▶ Rincian Soal:
Tolong lanjutkan kisah tentang makan siang di tepi pantai di bawah ini, mulai setelah kalimat terakhirnya.

▶ Kutipan Teks:

───

“Sepertinya asyik makan di dekat laut,” celetuk saya.
Olis pun memberikan rekomendasi kedai makan sesuai suasana yang kami inginkan. Di bawah lindungan payung kanopi, kami menikmati santapan siang yang terhidang.
Tidak jauh dari lokasi, kami bisa melihat tiga orang wisatawan yang ingin menaiki Banana Boat. Balon air panjang yang berbentuk seperti pisang itu mengapung dekat dengan bibir pantai. Lalu, mereka melaju kencang ditarik dengan tali oleh sebuah speed boat.
“Berapa tarif Banana Boat di sini? tanya saya pada Olis.
“Sekitar 20 ribu rupiah sampai 25 ribu rupiah untuk satu orang,” jawabnya.

───

▶ Cuplikan Data:
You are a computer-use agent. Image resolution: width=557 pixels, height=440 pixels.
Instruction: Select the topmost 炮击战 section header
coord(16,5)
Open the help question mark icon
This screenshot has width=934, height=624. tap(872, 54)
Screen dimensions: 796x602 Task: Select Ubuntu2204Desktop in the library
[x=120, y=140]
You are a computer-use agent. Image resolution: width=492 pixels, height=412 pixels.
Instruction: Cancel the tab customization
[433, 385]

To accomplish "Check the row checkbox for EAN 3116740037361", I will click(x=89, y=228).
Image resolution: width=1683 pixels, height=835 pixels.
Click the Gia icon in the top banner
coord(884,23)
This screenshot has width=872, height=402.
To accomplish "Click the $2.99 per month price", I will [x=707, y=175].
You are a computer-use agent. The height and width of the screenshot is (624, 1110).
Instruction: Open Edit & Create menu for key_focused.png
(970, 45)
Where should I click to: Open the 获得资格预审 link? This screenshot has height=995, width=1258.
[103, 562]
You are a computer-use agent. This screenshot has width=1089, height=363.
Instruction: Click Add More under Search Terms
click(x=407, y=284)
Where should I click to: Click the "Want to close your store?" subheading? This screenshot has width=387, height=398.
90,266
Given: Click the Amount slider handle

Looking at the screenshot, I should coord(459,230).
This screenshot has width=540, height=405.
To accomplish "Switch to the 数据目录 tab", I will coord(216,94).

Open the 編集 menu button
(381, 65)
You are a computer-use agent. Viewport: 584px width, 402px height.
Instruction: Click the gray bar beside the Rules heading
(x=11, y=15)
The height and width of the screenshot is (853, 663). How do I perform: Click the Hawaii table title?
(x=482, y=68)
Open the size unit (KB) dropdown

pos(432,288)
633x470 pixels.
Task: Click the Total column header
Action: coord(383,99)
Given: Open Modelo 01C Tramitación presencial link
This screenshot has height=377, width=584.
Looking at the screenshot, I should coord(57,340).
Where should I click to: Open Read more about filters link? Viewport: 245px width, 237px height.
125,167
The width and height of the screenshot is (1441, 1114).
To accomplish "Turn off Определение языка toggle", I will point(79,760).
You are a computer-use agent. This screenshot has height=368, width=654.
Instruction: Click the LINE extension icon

───

▶ Pembahasan Soal:
Setelah dua tahun “mati suri” akibat dibatasinya akses wisata selama pandemi Covid-19, Pulau Untung Jawa kembali ke kehidupan sejatinya.
Perut kenyang, hati senang. Sebelum mata mengantuk karena terpaan angin silir-semilir, Olis segera membawa kami beranjak bertemu Suryadi, pemiliki toko suvenir dan kedai makan Bilalu.
Rendy, begitu Suryadi akrab disapa. Saat saya datang, dirinya tengah bersantai bersama istri sembari menonton televisi. Ia mendirikan kedai makan ini bersama istrinya, Siti Aisyah, pada 2016.
Kedai ini bersambung dengan docking boat atau galangan kapal, sebuah tempat yang dirancang untuk memperbaiki, membuat, atau menggeser kapal dari perairan ke atas dermaga.
Sebelum kedai berdiri, Rendy bersama Siti Aisyah terlebih dahulu membuka toko suvenir tanpa nama, tepatnya pada 1995. Bila berkunjung ke kedai Bilalu, wisatawan akan mendapat teman cerita tentang begitu melimpahnya kekayaan alam di Pulau Untung Jawa.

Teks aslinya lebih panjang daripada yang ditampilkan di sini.